Au sortir de Tours, Clovis vint à Paris, où suivant le père de notre histoire, il plaça le siége de sa royauté, et fixa le trône de la monarchie ; c’est-à-dire, qu’il établit dans Paris le tribunal où il rendait justice aux francs saliens, en qualité de leur roi, comme le prétoire où il rendait justice aux romains, en qualité de consul, et qu’il en fit le lieu de sa résidence ordinaire et de celle des personnes de l’une et de l’autre nation qui avaient part à l’administration de l’état, ou qui voulaient y avoir part. Voilà pourquoi Grégoire de Tours, pour nous donner une idée de l’esprit de retraite dans lequel vécut sainte Clotilde, dès qu’elle se fut confinée à Tours quelque temps après la mort de Clovis, dit qu’après la mort de ce prince, on la vit rarement à Paris, c’est-à-dire, à la cour.
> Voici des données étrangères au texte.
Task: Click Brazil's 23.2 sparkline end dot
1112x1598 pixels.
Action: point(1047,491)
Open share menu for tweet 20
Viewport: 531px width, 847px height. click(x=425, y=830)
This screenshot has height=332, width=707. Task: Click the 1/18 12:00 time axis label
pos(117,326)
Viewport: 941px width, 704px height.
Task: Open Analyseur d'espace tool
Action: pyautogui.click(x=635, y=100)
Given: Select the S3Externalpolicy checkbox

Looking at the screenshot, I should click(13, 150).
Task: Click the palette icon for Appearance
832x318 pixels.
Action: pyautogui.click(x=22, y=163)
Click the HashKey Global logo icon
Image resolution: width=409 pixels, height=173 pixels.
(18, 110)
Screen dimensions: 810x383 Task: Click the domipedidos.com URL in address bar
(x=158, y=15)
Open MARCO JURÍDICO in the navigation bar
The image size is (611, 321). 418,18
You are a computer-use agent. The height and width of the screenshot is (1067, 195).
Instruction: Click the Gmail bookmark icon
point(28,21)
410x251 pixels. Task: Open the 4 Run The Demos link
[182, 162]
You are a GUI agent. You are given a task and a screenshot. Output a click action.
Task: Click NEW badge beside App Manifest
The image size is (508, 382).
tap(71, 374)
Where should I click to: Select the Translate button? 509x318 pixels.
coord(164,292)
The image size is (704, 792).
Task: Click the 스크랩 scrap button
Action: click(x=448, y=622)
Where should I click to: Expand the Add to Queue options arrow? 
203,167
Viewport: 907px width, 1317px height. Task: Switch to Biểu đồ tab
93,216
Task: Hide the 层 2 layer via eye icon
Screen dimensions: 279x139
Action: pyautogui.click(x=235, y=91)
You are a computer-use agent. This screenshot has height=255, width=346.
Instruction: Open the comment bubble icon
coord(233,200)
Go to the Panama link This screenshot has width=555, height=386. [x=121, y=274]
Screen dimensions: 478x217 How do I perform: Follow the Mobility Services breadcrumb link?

Voilà pourquoi la ville de Paris ne fut point mise dans aucun lot quand les enfants de Clovis partagèrent entre eux son royaume, et qu’au contraire il fut alors convenu, qu’ils la posséderaient en commun, et comme on le dit, par indivis. Ainsi quoique Childebert fils, et l’un des quatre successeurs de Clovis, tînt ordinairement sa cour à Paris, et que Paris fût le lieu de sa résidence ordinaire, il n’avait cependant que sa part et portion dans la souveraineté de cette ville qui continua d’être le lieu de rendez-vous où se traitaient les affaires communes à tous les sujets de la monarchie, quoique depuis la division de cette monarchie en plusieurs partages, elle eût apparemment cessé d’être le lieu où l’on rendait aux particuliers la justice en dernier ressort. En effet, nous verrons dans le second chapitre du cinquième livre, que quoique Charibert petit-fils de Clovis eût eu le même partage qu’avait eu Childebert son oncle, celui des partages dont Paris était comme la capitale, Charibert cependant, n’avait à sa mort qu’un tiers dans la ville de Paris. Enfin voilà pourquoi les rois petits-fils de Clovis, à qui l’expérience avait enseigné de quelle importance il était qu’aucun d’entre eux ne s’appropriât la ville capitale de toute la monarchie, avaient stipulé en faisant quelque nouveau pacte de famille ; que celui des compartageants qui mettrait le pied dans Paris sans le consentement exprès des autres, serait déchu de la part et portion qu’il y aurait, et voilà pourquoi chacun d’eux avait promis d’observer cette condition, en faisant des imprécations contre lui-même s’il était assez malheureux pour y manquer.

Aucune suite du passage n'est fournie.